### Excerpt ###

She also anticipated there could be serious ramifications for the sales themselves or for the house in the weeks to come, if consignors are dissatisfied with the results. 

“I wouldn’t be surprised if people pulled their works from the sale, or sued after because the conditions of sale were not as promised,” Thompson said. “A lot will depend on the nitty-gritty of the contracts. It would be interesting in a court of law. Business interference from cyberattack does not have a rich case history.”

Art lawyers were skeptical that such a suit would be successful.

“As a person who has sued and defended auction houses, I think it would be a tough case to prove given all the efforts Christie’s has made,” said attorney John Cahill. “Not everyone can be happy in an auction, but I think it would be hard to prove that some people weren’t able to bid.”

Speaking off the record, another legal expert said: “In most contracts, that kind of attenuated claim for consequential damages is not permitted. How can you put a number on what could have happened but for something like this?”

Christie’s was also found to be vulnerable last year, when ZenTrust Partners discovered that anyone with a browser could find the exact locations of artworks owned by some of the world’s top collectors. About 10 percent of the images contained GPS coordinates pointing to the location of the artworks, and the house took weeks to repair the situation after it was informed by ZenTrust. 

While the current situation is unquestionably inconvenient for the house, some experts note that there could be an upside: for buyers, that is, who could get deals as a result of the uncertainty in a time when the market is already down.

### Supplied entries ###

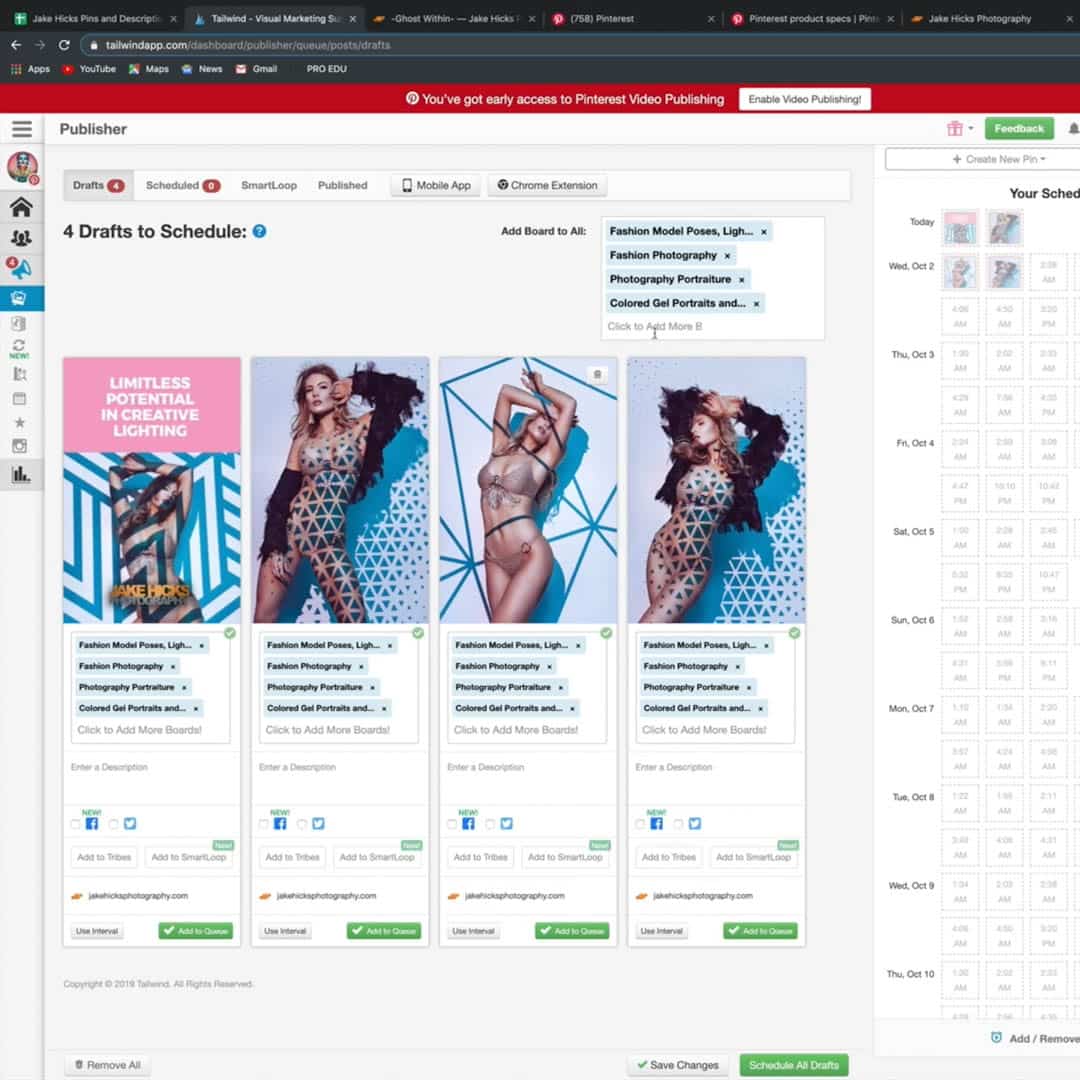Expand the Create New Pin dropdown
The height and width of the screenshot is (1080, 1080).
pos(985,159)
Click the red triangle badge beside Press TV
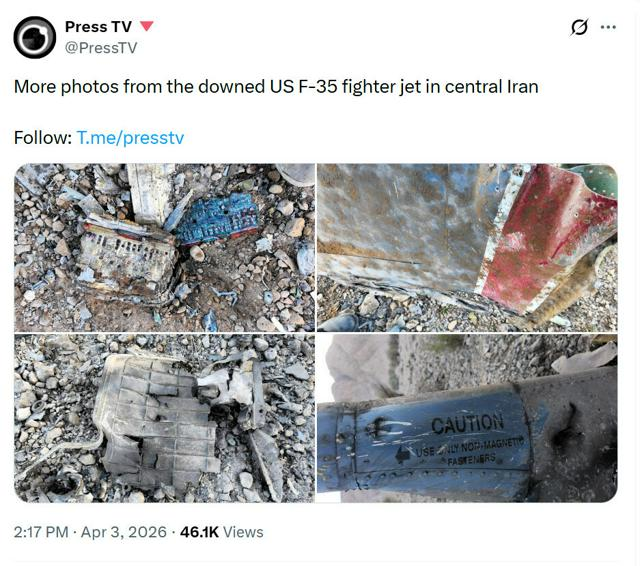Image resolution: width=640 pixels, height=566 pixels. 147,26
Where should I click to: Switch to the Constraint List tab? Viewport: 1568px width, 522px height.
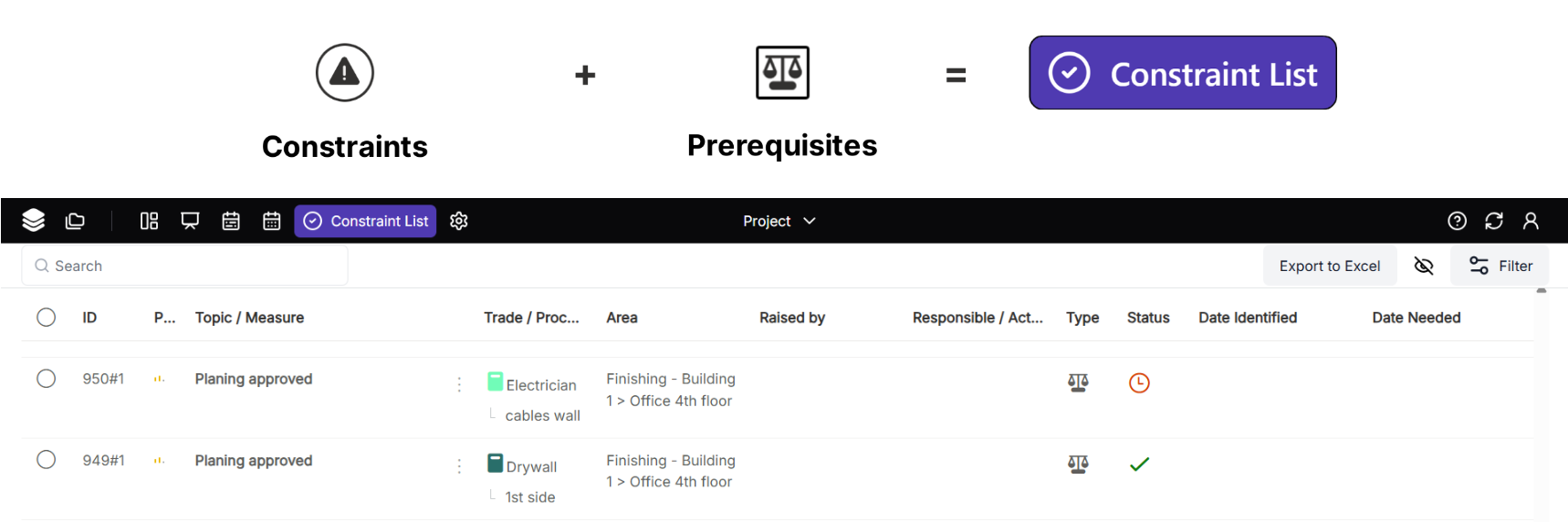tap(365, 221)
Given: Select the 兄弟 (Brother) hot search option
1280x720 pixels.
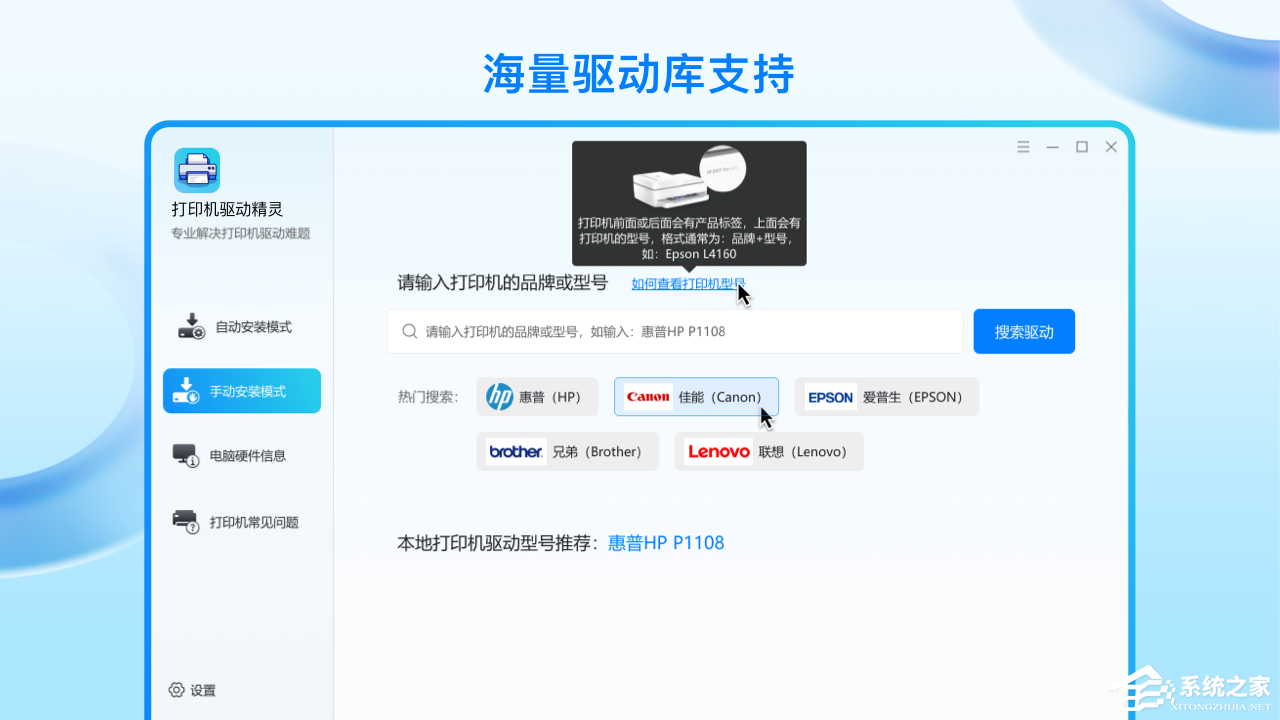Looking at the screenshot, I should coord(567,451).
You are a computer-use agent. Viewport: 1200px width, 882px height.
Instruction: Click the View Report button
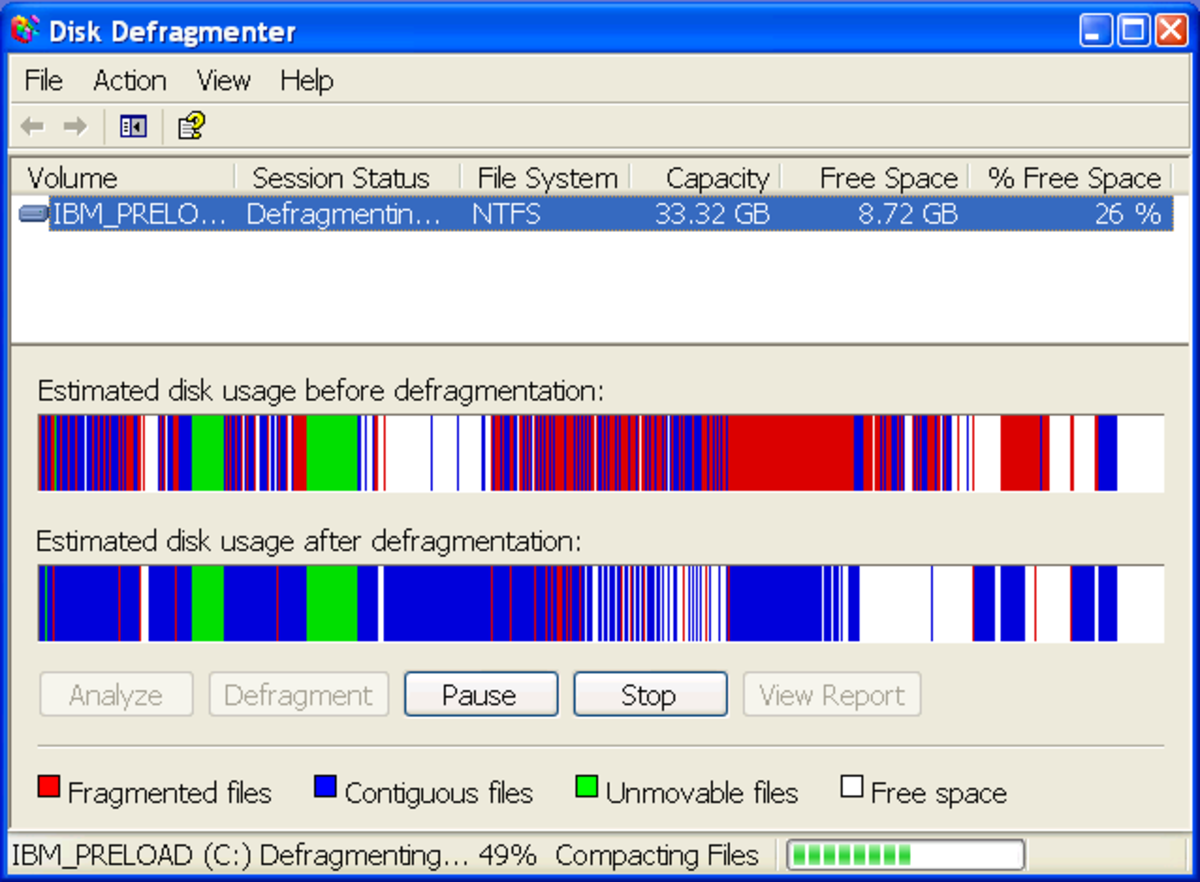[x=831, y=694]
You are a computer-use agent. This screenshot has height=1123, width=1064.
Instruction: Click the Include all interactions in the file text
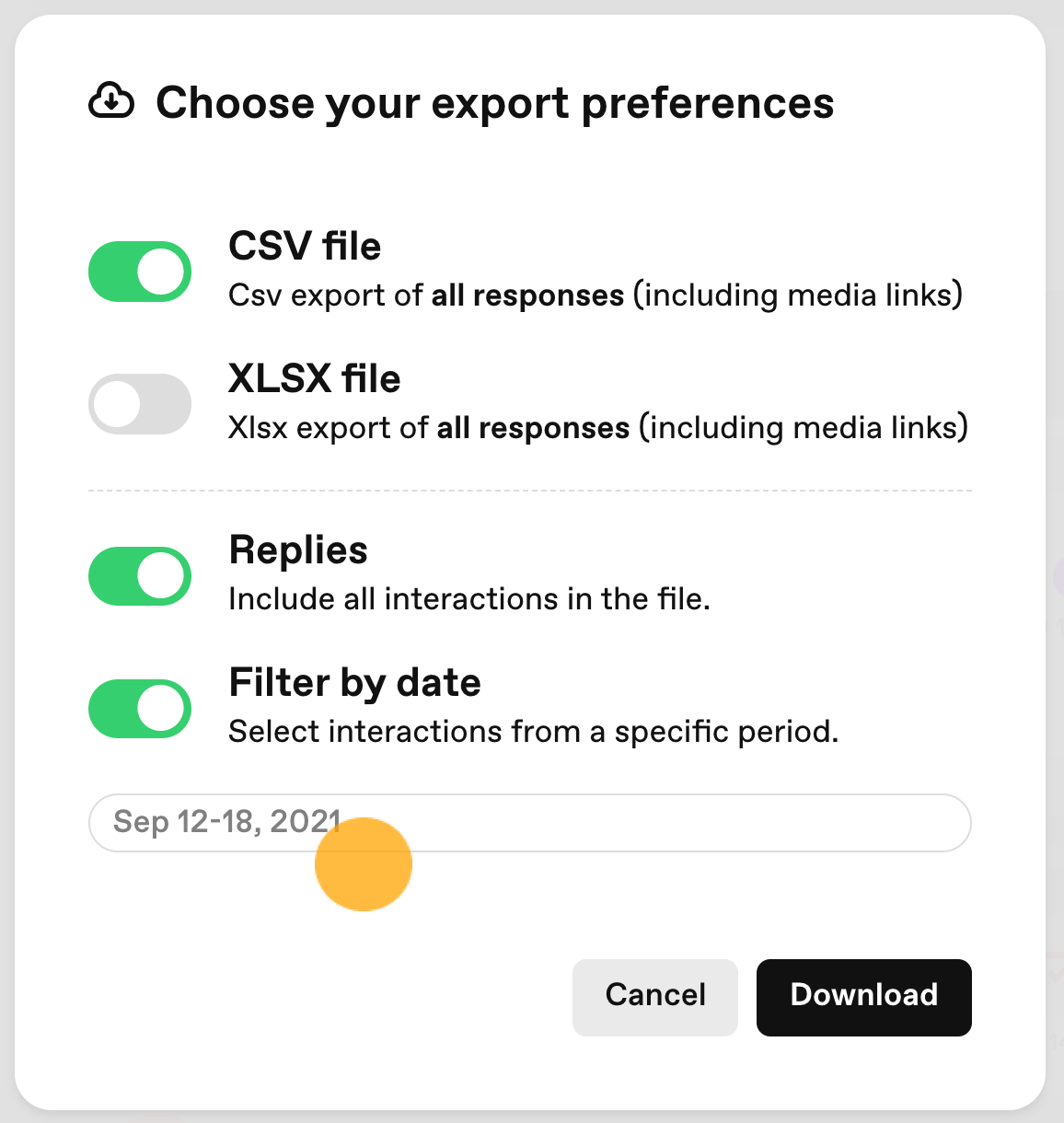(469, 599)
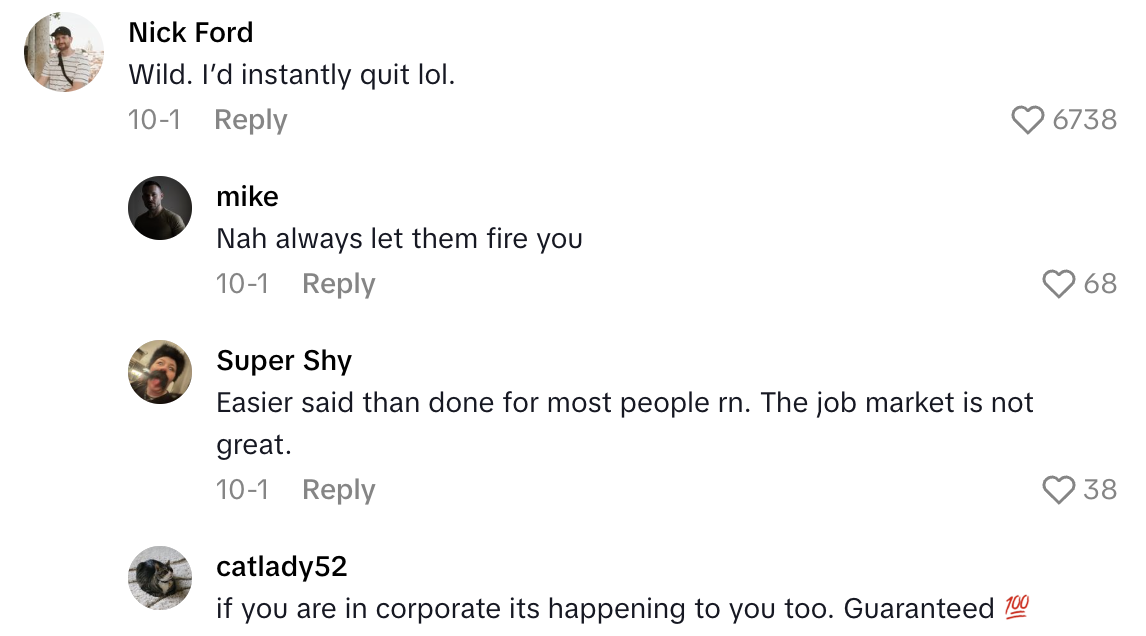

###

**Check your understanding**
1. Please write out the passage from the Christie's excerpt starting at "While the current" and ending at "is already down.".
2. According to the Christie's excerpt, are these statements true? Answer yes or no for each, quoting the words that decide it. (a) John Cahill has both sued and defended auction houses. (b) About a quarter of the images contained GPS coordinates. (c) Art lawyers expected such a suit to succeed.
3. Continue the Christie's excerpt from its last sentence.

**Written responses**
1.
While the current situation is unquestionably inconvenient for the house, some experts note that there could be an upside: for buyers, that is, who could get deals as a result of the uncertainty in a time when the market is already down.

2.
(a) Yes: "As a person who has sued and defended auction houses"
(b) No: "About 10 percent of the images contained GPS coordinates"
(c) No: "Art lawyers were skeptical that such a suit would be successful."

3.
It is unclear how much it would affect the sales if clients could not bid online. In a July 2023 conference call with reporters, Cerutti noted that nearly 80 percent of bids in all auctions are now placed online, and that that number had skyrocketed since 2019, when the rate was 45 percent, before the Covid-19 pandemic temporarily shut down in-person sales. The house has not said whether online bidding can take place in the upcoming sales and did not immediately answer an inquiry about what percentage of bids for the major evening sales come via that channel. 

Last year, Christie’s reported total sales of $6.2 billion, down from $8.4 billion in 2022, which was its best year ever. Most of that was auction sales, which came in at  $5.03 billion, down from the $7.2 billion reported last year.

The auction house isn’t alone in weathering a digital disruption. Cyberattacks have also recently taken down major health care providers; nonprofit organizations like the British Library and various American museums have also been targeted, resulting in website outages.

Experts voiced varying reactions to the uncertainty.

One New York art advisor professed to being “shocked” that the house did not postpone the sale, and anticipated some consignors might be likely to withdraw works.

Others are not sure the consequences would be so dire.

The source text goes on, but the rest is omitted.